Wilson и др. [31] сообщили о большом числе наблюдений над эхинококкозом на Аляске. По их данным заболевание отличается от европейского варианта по тяжести и прогнозу в связи с тем, что были установлены две определенные формы Е. granulosus: «классическая» форма с циклом у домашних животных и менее вирулентная «лесная» форма с циклом у диких животных (окончательный хозяин — волк, промежуточный хозяин — лось, северный или канадский олень). Клинические отличия так значительны, что при «лесной» форме оправдано консервативное лечение, тогда как при «классической» форме необходимо срочное хирургическое вмешательство.

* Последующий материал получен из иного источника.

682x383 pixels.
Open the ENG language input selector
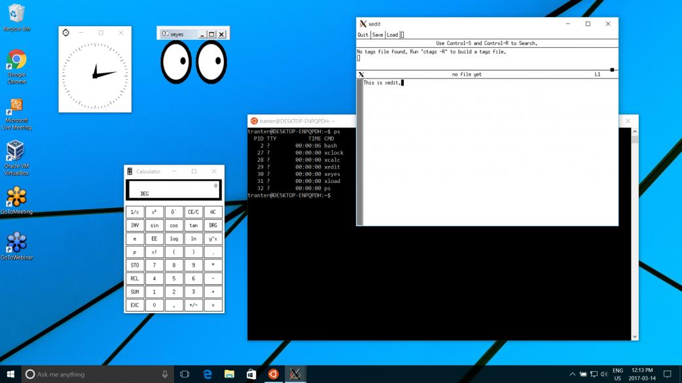[x=617, y=374]
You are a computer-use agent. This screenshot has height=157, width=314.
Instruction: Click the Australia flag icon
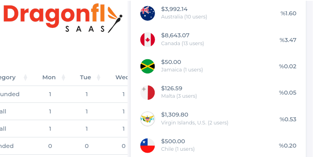148,13
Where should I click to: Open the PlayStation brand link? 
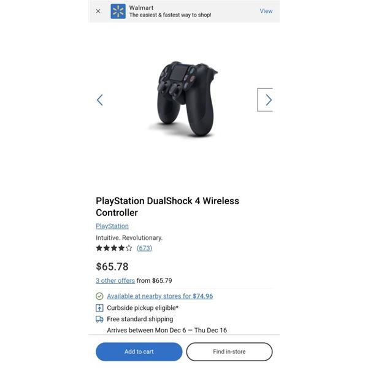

Лечение. Оно заключается в хирургическом удалении пузыря или пузырей. При операции важно защитить плевру от контакта с могущим прорваться пузырем. Простые кисты можно удалить вместе с соединительнотканной капсулой, а при осложненных требуется резекция легочной ткани, поскольку в окружении кисты она несомненно вовлечена в процесс. Иногда приходится одномоментно удалять эхинококк печени через транс-диафрагмальный доступ. Серьезную хирургическую проблему представляет собой эхинококк печени с вовлечением легкого и плевры.